__Assignment__: Once you have checked the records that follow, state how many of their lines hold "size", giving the number only.

Records for the exercise section start

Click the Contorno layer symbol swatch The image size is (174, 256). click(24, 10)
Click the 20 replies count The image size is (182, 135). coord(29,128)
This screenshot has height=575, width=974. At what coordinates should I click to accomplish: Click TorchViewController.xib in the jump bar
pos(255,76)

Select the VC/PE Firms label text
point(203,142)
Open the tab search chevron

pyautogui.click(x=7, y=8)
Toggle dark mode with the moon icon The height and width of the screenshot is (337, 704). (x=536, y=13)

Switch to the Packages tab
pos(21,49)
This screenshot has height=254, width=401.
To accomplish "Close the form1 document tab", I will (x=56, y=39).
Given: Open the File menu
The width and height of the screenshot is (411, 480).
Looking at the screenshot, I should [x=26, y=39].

Records for the exercise section end
Records for the exercise section start

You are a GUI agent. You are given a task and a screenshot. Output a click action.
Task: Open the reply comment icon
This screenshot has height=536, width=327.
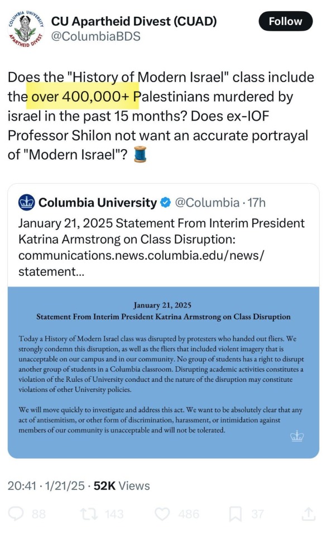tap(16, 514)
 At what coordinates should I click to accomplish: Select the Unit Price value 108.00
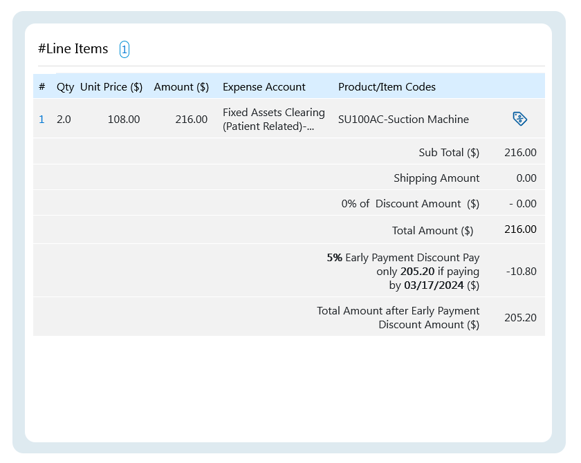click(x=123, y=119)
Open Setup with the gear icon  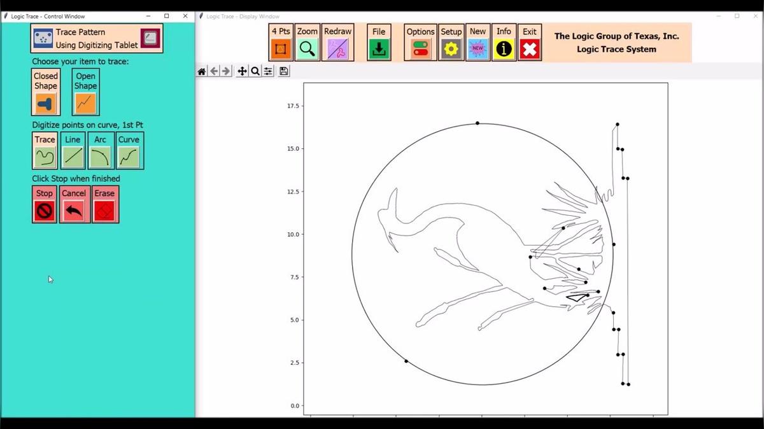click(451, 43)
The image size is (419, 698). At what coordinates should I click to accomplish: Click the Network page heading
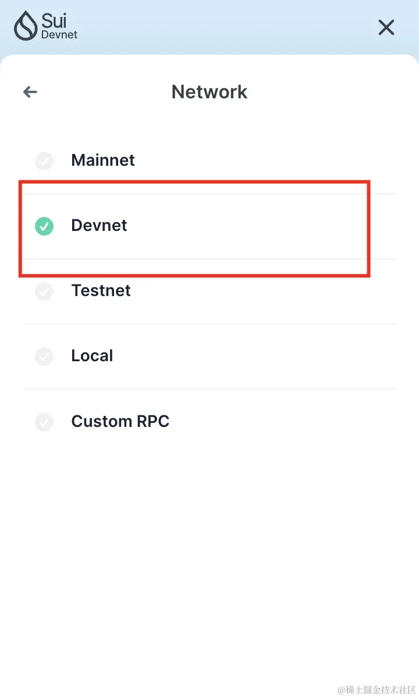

Records for the exercise section end

__Answer__: 3